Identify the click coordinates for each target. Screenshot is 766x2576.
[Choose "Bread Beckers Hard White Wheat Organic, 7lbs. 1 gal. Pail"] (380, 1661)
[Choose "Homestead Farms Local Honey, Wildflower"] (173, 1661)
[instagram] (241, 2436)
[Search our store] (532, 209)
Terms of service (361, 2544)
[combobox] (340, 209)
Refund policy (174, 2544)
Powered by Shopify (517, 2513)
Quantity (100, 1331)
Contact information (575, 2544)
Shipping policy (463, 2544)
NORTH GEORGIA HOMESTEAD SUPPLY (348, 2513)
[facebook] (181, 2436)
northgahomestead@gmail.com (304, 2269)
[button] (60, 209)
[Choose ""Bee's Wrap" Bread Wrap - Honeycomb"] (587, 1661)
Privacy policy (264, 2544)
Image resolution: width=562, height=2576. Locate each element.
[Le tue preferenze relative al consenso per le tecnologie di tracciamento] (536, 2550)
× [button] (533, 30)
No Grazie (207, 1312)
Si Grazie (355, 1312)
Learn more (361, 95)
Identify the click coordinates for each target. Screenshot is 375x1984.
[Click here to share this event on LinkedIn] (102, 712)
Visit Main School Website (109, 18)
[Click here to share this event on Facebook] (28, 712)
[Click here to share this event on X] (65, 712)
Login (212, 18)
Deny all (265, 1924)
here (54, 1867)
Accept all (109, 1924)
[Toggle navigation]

* EXERCISE: Go through the records line by line, and copy each line that holds the string "this".

* ANSWER TO THE PROBLEM:
[Click here to share this event on LinkedIn] (102, 712)
[Click here to share this event on Facebook] (28, 712)
[Click here to share this event on X] (65, 712)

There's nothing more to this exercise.